** Start of WORKING DATA **

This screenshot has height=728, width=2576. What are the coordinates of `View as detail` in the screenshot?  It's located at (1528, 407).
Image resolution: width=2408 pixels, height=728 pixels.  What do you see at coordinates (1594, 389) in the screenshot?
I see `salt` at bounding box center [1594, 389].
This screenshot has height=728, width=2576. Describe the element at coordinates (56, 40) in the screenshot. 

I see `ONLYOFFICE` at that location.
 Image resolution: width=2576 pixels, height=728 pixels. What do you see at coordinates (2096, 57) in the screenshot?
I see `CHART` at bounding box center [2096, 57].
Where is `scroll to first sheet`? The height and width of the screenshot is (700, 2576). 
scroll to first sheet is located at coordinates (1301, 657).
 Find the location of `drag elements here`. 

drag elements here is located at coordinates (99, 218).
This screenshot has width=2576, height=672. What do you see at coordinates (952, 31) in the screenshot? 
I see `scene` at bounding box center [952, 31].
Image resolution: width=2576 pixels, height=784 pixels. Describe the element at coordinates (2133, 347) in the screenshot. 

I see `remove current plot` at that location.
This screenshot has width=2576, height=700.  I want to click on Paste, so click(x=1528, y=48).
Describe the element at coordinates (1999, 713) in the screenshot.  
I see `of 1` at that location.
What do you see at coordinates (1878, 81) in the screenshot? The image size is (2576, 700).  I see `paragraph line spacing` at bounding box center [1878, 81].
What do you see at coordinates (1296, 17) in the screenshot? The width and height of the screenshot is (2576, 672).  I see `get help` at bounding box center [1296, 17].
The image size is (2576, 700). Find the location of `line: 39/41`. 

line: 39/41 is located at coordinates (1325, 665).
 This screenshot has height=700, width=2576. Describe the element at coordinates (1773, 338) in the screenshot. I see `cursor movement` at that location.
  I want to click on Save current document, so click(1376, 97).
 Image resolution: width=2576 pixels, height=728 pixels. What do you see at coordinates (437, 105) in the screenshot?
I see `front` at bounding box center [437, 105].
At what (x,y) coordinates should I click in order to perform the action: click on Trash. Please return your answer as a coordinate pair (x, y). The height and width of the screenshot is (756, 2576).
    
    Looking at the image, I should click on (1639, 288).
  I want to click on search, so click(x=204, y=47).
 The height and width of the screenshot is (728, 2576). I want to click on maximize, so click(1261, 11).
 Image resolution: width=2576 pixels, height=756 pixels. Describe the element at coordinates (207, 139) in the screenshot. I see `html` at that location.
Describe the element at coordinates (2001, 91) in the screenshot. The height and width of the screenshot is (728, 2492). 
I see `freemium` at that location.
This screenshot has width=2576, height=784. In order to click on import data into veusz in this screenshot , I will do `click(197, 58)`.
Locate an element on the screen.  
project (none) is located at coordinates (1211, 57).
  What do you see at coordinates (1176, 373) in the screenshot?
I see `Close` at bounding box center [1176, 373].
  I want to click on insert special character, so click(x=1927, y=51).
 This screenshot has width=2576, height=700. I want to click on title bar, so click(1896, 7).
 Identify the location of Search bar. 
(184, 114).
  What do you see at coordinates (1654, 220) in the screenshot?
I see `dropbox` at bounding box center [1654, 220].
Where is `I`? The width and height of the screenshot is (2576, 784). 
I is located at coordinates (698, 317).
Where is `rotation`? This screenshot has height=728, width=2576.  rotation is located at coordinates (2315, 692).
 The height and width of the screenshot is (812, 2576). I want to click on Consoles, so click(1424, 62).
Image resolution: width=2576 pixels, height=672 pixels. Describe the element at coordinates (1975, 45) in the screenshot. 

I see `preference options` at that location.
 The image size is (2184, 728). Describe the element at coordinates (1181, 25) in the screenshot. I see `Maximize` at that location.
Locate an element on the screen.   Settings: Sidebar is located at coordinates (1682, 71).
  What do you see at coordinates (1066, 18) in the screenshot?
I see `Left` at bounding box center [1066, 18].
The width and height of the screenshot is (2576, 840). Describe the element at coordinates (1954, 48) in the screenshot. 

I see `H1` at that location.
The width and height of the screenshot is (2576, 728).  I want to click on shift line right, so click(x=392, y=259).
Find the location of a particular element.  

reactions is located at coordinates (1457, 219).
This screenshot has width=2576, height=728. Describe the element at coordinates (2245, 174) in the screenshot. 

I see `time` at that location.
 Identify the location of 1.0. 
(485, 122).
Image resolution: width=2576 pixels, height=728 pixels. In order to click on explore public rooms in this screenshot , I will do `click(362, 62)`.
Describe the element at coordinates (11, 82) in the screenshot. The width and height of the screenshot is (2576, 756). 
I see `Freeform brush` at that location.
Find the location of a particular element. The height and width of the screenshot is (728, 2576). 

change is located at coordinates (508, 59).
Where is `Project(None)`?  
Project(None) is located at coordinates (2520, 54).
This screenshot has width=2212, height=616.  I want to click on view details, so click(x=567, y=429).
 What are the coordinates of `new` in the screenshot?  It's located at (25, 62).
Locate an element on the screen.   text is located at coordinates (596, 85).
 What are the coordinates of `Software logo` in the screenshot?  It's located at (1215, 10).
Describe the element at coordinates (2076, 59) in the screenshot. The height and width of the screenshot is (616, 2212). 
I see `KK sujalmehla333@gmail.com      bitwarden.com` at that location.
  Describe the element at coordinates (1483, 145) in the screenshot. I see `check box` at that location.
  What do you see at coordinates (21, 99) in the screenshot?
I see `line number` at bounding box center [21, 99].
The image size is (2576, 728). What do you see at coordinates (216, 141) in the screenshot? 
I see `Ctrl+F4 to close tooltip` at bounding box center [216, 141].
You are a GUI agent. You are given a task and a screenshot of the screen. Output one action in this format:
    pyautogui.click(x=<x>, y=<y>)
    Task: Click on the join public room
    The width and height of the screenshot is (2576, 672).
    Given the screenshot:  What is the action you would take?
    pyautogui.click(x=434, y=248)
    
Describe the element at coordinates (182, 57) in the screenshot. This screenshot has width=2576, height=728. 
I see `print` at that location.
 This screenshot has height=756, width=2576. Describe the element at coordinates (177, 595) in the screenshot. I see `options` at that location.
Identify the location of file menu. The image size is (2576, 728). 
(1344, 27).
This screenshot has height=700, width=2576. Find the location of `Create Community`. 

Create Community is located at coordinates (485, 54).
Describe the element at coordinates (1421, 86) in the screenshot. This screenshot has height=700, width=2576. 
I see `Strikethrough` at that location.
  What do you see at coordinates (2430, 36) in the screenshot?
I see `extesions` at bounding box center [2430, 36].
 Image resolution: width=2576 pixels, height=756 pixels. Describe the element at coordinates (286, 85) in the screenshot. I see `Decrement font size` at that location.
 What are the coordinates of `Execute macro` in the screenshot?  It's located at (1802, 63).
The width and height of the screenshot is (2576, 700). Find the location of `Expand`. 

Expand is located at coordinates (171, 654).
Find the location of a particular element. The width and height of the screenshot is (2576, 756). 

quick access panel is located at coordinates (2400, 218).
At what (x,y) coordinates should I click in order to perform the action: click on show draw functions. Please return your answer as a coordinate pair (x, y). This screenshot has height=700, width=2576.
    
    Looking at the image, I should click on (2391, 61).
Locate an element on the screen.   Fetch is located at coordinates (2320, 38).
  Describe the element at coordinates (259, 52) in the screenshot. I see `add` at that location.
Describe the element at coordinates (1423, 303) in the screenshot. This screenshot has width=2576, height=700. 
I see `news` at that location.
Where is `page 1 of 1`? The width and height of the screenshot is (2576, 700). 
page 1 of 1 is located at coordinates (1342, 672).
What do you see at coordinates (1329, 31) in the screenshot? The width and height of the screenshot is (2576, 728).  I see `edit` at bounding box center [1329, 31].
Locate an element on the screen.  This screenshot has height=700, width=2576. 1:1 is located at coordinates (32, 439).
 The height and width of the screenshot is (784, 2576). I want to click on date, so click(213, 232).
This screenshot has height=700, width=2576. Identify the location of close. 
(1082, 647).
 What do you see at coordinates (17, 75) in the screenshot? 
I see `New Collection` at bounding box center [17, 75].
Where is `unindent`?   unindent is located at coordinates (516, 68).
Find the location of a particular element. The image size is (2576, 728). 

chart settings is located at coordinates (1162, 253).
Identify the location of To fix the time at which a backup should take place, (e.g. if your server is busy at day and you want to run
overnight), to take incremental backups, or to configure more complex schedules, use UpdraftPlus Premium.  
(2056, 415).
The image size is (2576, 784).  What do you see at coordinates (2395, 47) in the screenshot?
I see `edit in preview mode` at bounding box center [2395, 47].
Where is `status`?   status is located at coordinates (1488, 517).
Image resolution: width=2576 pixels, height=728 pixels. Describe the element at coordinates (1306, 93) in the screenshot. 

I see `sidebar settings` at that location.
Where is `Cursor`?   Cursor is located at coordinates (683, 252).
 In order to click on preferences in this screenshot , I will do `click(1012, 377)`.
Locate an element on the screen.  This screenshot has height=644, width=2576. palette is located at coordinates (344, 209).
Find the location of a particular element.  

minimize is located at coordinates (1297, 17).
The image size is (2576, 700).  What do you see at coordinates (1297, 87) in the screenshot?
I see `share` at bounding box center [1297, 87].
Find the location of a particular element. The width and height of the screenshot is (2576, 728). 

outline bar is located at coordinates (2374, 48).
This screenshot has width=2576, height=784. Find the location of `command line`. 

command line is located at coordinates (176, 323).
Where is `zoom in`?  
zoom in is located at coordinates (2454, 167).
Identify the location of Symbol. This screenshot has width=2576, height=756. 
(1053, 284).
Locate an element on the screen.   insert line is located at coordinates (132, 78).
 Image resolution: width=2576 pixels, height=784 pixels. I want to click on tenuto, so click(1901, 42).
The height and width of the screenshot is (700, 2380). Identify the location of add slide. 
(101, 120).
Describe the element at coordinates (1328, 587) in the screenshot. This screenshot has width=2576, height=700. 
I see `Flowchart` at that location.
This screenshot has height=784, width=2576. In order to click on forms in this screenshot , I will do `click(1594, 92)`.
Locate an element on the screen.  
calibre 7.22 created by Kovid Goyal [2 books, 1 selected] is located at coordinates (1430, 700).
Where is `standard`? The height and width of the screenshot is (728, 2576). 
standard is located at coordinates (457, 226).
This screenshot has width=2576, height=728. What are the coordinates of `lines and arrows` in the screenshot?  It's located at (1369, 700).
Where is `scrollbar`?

** End of WORKING DATA **

Can you render the lines of the items above as a JSON list of strings, one string per line with blank lines left out, starting with the line containing "Image resolution: width=2576 pixels, height=728 pixels. In" and going on through the line containing "This screenshot has width=2212, height=616."?

[
  "Image resolution: width=2576 pixels, height=728 pixels. In order to click on explore public rooms in this screenshot , I will do `click(362, 62)`.",
  "Describe the element at coordinates (11, 82) in the screenshot. The width and height of the screenshot is (2576, 756). ",
  "I see `Freeform brush` at that location.",
  "Find the location of a particular element. The height and width of the screenshot is (728, 2576). ",
  "change is located at coordinates (508, 59).",
  "Where is `Project(None)`?  ",
  "Project(None) is located at coordinates (2520, 54).",
  "This screenshot has width=2212, height=616.  I want to click on view details, so click(x=567, y=429)."
]